Records contained in a dataset:
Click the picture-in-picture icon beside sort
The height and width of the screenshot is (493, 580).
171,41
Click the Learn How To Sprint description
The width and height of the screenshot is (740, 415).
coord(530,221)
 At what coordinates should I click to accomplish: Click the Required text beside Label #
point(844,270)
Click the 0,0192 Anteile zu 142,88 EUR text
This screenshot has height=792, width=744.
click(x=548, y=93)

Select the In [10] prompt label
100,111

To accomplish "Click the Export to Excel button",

▸ **What you are asked to do**:
Only an exact transcription of all the entries will do.

▸ **Task result**:
Click the picture-in-picture icon beside sort
The height and width of the screenshot is (493, 580).
171,41
Click the Learn How To Sprint description
The width and height of the screenshot is (740, 415).
coord(530,221)
 At what coordinates should I click to accomplish: Click the Required text beside Label #
point(844,270)
Click the 0,0192 Anteile zu 142,88 EUR text
This screenshot has height=792, width=744.
click(x=548, y=93)

Select the In [10] prompt label
100,111

To accomplish "Click the Export to Excel button",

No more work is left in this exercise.